US economy contracts again amid fears of recession
The US economy shrank again in the second quarter, the Bureau of Economic Analysis said on Thursday, media reports said.
Gross domestic product, a wide-ranging measure of economic activity, fell by 0.9 per cent on an annualised basis from April to June. That decline marks a key symbolic threshold for the most commonly used - albeit unofficial - definition of a recession as two consecutive quarters of negative economic growth.
The hotly-anticipated data release has taken on outsized significance as investors, policymakers and ordinary Americans seek some measure of clarity in the current muddled economic environment, CNN reported.
The negative dip shown in Thursday's first read on second-quarter GDP activity -- data that will be revised two more times -- was driven mostly by a decline in inventory levels.
Businesses in recent quarters have tried to replenish stockpiles drawn down during the pandemic -- and in trying to adjust for supply chain upheaval, they've found themselves overstocked at a time when consumers have pulled back on some purchases. Investments made in inventory during the second quarter were therefore lower than they were in the first quarter.
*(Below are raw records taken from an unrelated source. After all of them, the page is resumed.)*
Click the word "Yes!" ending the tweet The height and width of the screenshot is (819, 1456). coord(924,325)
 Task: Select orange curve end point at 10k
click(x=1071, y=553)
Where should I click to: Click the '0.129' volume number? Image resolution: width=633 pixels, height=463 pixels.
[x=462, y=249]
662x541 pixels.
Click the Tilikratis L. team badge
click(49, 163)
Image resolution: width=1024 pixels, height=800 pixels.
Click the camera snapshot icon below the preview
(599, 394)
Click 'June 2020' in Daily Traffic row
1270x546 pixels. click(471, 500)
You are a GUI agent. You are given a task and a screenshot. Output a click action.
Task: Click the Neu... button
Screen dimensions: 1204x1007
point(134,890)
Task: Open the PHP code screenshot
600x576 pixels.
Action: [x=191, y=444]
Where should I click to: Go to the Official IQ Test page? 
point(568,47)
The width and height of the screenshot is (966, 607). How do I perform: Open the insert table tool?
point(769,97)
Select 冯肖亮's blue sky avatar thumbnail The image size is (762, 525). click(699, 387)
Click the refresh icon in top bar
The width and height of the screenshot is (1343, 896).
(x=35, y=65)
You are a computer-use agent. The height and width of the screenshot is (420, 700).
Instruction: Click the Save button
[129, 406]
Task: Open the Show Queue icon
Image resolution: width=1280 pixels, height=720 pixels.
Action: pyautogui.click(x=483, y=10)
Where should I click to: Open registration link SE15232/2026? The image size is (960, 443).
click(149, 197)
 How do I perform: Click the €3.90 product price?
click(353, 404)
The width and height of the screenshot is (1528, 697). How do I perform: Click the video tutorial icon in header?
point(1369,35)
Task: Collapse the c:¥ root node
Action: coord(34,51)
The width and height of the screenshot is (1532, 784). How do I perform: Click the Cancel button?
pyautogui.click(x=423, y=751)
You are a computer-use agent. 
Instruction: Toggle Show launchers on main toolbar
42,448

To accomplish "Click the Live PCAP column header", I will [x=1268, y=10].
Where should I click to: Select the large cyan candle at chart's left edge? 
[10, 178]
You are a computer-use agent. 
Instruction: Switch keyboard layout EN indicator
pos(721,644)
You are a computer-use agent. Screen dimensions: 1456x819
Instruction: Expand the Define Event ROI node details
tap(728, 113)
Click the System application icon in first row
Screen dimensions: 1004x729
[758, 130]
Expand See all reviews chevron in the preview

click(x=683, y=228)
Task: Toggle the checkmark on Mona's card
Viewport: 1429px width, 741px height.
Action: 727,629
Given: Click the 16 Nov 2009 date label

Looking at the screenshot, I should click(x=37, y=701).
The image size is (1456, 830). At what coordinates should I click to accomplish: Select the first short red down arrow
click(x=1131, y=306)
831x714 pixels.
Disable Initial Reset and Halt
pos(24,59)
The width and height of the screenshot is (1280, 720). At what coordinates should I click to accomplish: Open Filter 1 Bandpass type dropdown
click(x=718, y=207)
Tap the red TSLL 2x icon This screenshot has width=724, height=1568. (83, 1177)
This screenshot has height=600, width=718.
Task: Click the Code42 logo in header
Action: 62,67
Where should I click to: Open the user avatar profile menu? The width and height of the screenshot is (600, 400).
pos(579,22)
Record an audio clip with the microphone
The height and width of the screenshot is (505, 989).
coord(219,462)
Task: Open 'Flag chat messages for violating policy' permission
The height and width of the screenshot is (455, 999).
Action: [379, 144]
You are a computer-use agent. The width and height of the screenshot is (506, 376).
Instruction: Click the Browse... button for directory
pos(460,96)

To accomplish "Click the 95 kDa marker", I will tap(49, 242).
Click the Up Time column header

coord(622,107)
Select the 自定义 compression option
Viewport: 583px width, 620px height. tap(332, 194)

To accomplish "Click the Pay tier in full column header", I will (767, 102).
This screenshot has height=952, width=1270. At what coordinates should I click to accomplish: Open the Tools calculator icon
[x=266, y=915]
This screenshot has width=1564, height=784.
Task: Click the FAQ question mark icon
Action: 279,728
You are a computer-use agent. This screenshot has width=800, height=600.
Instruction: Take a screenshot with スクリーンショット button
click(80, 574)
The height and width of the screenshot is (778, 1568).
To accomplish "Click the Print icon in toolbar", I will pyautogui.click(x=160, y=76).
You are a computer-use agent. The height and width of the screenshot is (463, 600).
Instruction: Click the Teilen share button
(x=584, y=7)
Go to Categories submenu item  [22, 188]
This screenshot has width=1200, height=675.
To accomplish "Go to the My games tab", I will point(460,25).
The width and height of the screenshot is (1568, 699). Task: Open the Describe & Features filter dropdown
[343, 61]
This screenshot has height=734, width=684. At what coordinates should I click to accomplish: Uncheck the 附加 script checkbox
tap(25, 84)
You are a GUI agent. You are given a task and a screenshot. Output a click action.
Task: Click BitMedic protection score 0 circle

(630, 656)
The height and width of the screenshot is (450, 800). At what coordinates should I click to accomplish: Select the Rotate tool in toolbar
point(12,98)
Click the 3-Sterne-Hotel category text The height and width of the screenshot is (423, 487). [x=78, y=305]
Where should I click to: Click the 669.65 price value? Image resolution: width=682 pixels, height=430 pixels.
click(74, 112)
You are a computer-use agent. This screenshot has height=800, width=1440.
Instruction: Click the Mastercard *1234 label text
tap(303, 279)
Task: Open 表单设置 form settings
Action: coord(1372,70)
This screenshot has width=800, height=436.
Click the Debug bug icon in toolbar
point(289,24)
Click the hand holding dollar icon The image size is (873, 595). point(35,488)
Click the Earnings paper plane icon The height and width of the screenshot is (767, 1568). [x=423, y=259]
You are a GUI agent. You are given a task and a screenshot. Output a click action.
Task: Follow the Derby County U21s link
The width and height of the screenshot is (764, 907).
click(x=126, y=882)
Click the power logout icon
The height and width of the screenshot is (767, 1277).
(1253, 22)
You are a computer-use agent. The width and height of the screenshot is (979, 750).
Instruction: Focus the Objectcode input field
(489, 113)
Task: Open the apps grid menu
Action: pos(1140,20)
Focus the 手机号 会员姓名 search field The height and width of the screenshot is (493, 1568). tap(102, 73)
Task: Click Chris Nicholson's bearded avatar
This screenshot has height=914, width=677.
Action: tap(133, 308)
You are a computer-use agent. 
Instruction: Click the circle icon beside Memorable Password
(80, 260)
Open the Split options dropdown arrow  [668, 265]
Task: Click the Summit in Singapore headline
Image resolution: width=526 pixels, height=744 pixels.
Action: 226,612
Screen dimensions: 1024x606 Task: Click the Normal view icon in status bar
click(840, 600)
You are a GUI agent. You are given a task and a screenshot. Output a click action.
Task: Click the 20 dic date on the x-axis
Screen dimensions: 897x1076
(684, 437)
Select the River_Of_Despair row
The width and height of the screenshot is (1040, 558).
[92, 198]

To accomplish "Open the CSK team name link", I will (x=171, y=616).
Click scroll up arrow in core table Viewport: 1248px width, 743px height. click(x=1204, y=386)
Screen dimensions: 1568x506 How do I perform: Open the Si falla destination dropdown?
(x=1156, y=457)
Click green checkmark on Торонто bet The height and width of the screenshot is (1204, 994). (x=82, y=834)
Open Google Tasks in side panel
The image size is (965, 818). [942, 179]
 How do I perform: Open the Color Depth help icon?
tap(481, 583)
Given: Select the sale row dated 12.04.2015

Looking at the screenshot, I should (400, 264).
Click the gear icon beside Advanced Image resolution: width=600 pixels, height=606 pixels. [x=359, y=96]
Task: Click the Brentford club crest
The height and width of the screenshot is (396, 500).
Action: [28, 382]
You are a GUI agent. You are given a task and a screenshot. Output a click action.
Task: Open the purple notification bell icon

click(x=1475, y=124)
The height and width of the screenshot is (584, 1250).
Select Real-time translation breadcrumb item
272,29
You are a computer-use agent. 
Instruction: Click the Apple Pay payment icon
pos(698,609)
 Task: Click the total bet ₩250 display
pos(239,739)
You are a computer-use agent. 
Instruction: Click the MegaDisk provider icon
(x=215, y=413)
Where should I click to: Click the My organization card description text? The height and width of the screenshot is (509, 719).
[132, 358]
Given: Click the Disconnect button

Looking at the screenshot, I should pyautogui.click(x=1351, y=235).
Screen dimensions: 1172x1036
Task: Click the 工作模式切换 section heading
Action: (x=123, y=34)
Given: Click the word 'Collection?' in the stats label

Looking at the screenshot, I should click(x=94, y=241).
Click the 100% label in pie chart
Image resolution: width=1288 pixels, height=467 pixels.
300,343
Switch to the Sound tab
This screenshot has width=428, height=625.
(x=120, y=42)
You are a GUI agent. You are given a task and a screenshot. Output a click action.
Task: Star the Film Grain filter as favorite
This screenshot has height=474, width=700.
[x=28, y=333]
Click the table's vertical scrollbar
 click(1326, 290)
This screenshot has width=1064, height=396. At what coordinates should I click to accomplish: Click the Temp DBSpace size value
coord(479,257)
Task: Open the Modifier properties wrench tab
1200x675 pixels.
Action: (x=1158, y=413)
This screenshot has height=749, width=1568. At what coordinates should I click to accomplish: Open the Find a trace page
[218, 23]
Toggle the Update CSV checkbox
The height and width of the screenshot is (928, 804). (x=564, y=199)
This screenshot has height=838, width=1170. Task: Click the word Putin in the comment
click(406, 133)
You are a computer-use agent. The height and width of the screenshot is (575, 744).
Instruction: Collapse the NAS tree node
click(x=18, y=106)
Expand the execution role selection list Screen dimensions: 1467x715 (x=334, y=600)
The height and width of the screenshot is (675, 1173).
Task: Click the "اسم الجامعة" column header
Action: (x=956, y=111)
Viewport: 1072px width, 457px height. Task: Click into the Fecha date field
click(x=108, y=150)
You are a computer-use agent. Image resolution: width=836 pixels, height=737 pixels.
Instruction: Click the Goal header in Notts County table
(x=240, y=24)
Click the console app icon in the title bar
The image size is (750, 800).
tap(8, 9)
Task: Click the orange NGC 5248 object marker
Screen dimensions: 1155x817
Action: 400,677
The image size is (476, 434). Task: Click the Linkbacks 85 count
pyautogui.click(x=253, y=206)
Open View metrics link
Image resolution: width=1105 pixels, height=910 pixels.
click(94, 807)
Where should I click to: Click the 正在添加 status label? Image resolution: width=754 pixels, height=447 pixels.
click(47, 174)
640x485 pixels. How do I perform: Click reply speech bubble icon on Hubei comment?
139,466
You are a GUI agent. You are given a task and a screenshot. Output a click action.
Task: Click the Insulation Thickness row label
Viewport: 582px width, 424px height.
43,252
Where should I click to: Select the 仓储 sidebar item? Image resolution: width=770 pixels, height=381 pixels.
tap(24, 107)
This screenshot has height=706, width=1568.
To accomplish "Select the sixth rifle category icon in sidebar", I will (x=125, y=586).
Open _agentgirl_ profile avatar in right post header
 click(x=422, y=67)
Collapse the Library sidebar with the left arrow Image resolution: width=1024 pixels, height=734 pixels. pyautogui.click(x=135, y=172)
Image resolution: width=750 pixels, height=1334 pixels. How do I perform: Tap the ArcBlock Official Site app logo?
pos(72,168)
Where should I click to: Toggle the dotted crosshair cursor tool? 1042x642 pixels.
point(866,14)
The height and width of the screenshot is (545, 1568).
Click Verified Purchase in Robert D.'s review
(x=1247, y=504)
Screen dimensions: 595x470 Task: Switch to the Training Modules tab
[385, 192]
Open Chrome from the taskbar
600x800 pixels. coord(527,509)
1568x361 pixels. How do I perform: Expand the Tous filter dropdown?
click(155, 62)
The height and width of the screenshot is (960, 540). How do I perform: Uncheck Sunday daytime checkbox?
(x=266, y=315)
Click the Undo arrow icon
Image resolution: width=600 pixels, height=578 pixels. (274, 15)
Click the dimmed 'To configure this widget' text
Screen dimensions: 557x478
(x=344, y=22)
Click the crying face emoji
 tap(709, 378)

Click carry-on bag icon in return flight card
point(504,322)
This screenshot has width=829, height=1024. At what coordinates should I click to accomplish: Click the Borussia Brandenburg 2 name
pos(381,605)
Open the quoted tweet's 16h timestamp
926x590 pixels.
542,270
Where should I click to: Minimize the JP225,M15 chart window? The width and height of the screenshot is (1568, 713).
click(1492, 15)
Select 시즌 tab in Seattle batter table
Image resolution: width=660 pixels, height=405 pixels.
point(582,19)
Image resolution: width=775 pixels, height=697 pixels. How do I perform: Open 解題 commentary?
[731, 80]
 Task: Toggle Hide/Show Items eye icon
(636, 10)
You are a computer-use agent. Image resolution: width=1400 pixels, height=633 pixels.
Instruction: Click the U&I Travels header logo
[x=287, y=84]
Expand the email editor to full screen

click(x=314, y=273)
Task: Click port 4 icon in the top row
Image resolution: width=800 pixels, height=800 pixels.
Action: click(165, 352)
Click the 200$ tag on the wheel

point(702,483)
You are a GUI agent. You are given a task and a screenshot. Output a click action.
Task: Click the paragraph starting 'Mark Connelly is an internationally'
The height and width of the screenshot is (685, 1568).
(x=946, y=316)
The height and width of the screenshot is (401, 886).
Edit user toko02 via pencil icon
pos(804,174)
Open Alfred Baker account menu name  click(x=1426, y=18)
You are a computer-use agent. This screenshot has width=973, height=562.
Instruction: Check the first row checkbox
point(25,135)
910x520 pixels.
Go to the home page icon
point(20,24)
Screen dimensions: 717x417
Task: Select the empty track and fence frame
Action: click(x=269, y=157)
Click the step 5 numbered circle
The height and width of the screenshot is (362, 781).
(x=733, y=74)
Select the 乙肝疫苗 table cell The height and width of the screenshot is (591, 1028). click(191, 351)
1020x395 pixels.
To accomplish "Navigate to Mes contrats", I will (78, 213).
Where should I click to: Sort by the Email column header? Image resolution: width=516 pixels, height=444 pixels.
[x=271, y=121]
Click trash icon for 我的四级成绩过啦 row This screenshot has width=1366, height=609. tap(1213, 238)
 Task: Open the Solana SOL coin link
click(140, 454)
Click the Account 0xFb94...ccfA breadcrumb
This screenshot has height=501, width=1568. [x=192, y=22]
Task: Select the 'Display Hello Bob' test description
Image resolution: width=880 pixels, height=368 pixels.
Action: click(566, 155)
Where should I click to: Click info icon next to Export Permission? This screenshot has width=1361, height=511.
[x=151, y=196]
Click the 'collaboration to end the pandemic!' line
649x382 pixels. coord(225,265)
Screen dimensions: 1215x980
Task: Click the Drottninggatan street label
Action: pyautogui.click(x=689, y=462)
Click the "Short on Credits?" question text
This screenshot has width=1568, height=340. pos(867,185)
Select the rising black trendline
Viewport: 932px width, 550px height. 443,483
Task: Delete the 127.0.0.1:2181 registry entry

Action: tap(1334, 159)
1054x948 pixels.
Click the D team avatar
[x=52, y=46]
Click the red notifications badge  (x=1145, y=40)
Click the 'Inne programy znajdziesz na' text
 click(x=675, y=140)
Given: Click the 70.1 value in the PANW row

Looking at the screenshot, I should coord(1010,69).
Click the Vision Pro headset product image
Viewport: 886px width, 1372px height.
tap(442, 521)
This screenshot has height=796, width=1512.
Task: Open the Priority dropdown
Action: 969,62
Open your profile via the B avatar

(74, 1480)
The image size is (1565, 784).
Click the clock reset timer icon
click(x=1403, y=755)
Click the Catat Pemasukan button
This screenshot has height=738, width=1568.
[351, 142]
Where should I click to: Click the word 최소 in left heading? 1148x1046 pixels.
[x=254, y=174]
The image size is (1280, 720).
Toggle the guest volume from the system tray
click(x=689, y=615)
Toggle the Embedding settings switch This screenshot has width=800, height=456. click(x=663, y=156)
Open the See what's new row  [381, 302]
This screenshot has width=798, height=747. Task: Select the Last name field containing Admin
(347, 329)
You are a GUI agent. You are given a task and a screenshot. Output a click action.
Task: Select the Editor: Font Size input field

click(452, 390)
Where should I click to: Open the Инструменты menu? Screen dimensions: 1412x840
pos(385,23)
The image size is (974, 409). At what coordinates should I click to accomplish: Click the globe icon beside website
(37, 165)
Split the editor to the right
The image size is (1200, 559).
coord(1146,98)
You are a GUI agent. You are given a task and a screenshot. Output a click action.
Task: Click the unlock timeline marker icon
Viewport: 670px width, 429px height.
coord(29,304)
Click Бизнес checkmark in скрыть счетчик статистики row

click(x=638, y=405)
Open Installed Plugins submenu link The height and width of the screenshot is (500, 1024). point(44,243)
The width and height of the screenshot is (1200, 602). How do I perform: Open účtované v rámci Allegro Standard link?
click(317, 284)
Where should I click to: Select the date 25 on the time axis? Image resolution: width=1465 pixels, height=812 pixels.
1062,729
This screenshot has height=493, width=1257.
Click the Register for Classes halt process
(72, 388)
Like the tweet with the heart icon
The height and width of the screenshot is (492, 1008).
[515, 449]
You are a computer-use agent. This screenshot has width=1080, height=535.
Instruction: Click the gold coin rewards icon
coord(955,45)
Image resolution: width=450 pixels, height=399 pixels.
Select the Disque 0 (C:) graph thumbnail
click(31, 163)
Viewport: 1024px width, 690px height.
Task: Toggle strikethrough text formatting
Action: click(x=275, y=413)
"The general takeaway is the economy is slowing, and that's what the (Federal Reserve) wants," said Ryan Sweet, who leads real-time economics at Moody's Analytics, CNN reported. "We're not in a recession."
Although Thursday's initial estimate marked a sharp drop from the 6.7 per cent expansion the economy underwent in the second quarter of 2021, the White House has been adamant that the world's largest economy, despite being buffeted by decades-high inflation and a cascade of supply shocks, remains fundamentally sound.